| Assignment |
Your output is the line containing "Toggle the Medium severity legend item" plus every line after it in the listing, reproduced exactly.

Start of Data for this exercise

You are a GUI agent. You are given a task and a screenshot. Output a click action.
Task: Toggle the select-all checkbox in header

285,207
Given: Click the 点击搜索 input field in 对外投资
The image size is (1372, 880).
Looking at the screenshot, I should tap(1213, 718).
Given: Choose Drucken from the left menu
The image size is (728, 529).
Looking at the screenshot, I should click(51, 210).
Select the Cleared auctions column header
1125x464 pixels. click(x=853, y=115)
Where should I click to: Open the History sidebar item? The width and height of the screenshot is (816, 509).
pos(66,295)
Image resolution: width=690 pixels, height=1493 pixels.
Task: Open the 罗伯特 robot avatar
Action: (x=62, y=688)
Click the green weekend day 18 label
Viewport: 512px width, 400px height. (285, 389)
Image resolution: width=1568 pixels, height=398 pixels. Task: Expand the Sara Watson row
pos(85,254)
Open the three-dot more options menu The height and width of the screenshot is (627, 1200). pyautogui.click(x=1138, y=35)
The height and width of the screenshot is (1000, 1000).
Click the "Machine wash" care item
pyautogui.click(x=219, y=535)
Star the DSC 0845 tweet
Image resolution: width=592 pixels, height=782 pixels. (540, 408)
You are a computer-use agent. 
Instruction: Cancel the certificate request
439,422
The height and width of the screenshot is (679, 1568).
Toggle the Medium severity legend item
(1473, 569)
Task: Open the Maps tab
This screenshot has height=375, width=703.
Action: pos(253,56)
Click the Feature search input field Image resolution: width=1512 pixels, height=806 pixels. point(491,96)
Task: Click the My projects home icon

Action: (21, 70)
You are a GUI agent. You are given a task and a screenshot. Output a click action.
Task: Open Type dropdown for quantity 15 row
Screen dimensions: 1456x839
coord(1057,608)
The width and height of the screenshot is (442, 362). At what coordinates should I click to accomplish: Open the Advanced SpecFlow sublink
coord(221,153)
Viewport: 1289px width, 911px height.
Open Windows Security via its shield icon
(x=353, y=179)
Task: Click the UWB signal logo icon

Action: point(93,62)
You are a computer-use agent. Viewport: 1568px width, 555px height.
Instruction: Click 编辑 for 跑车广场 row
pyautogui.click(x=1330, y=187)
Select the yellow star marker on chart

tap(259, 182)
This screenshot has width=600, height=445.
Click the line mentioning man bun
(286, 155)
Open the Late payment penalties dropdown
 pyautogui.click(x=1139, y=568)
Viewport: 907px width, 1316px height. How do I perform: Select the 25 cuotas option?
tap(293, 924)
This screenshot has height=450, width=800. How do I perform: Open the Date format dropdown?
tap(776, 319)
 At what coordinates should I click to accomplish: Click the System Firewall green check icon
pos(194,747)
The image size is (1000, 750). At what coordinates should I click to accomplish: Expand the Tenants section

End of Data for this exercise

| Solution for this problem |
Toggle the Medium severity legend item
(1473, 569)
Task: Open the Maps tab
This screenshot has height=375, width=703.
Action: pos(253,56)
Click the Feature search input field Image resolution: width=1512 pixels, height=806 pixels. point(491,96)
Task: Click the My projects home icon

Action: (21, 70)
You are a GUI agent. You are given a task and a screenshot. Output a click action.
Task: Open Type dropdown for quantity 15 row
Screen dimensions: 1456x839
coord(1057,608)
The width and height of the screenshot is (442, 362). At what coordinates should I click to accomplish: Open the Advanced SpecFlow sublink
coord(221,153)
Viewport: 1289px width, 911px height.
Open Windows Security via its shield icon
(x=353, y=179)
Task: Click the UWB signal logo icon

Action: point(93,62)
You are a computer-use agent. Viewport: 1568px width, 555px height.
Instruction: Click 编辑 for 跑车广场 row
pyautogui.click(x=1330, y=187)
Select the yellow star marker on chart

tap(259, 182)
This screenshot has width=600, height=445.
Click the line mentioning man bun
(286, 155)
Open the Late payment penalties dropdown
 pyautogui.click(x=1139, y=568)
Viewport: 907px width, 1316px height. How do I perform: Select the 25 cuotas option?
tap(293, 924)
This screenshot has height=450, width=800. How do I perform: Open the Date format dropdown?
tap(776, 319)
 At what coordinates should I click to accomplish: Click the System Firewall green check icon
pos(194,747)
The image size is (1000, 750). At what coordinates should I click to accomplish: Expand the Tenants section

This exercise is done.